Dataset items:
BEGIN

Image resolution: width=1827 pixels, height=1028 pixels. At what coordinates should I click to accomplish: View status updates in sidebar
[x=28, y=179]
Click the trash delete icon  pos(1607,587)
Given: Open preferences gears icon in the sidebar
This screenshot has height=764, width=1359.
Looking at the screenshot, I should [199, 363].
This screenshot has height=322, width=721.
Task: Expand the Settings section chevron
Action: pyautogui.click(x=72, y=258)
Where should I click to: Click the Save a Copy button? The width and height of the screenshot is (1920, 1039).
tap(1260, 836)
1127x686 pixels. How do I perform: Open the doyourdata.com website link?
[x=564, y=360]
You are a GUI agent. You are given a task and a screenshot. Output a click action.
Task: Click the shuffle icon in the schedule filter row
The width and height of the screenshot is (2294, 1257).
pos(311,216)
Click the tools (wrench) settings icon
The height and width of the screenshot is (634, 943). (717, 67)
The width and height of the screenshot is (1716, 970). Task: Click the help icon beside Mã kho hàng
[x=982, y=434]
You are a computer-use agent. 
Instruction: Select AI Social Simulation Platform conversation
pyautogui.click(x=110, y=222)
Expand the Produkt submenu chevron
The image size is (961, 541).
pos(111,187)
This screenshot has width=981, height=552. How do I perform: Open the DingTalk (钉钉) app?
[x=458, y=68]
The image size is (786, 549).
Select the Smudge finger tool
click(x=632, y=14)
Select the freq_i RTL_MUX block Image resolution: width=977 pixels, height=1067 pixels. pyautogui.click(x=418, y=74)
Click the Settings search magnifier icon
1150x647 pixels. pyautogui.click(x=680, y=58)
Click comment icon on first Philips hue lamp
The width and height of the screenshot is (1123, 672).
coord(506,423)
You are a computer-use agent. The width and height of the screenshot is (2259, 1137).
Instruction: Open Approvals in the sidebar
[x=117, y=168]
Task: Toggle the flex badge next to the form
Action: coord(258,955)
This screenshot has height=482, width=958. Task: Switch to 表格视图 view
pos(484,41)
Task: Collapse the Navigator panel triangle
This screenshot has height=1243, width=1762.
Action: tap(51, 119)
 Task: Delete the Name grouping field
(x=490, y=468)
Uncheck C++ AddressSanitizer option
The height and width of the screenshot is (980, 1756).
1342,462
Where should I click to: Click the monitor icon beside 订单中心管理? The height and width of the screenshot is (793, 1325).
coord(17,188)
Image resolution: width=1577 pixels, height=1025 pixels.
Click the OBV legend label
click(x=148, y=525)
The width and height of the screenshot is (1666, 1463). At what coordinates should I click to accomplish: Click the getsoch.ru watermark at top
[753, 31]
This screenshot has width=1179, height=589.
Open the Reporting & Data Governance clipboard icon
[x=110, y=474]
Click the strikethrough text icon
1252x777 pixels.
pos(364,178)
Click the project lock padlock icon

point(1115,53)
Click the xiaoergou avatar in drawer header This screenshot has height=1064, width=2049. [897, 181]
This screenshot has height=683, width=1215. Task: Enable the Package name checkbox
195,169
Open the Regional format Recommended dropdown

END

An exact copy of the lines from the one with "Click the OBV legend label" through the final line of the entries is the whole answer.

THE ANSWER -
Click the OBV legend label
click(x=148, y=525)
The width and height of the screenshot is (1666, 1463). At what coordinates should I click to accomplish: Click the getsoch.ru watermark at top
[753, 31]
This screenshot has width=1179, height=589.
Open the Reporting & Data Governance clipboard icon
[x=110, y=474]
Click the strikethrough text icon
1252x777 pixels.
pos(364,178)
Click the project lock padlock icon

point(1115,53)
Click the xiaoergou avatar in drawer header This screenshot has height=1064, width=2049. [897, 181]
This screenshot has height=683, width=1215. Task: Enable the Package name checkbox
195,169
Open the Regional format Recommended dropdown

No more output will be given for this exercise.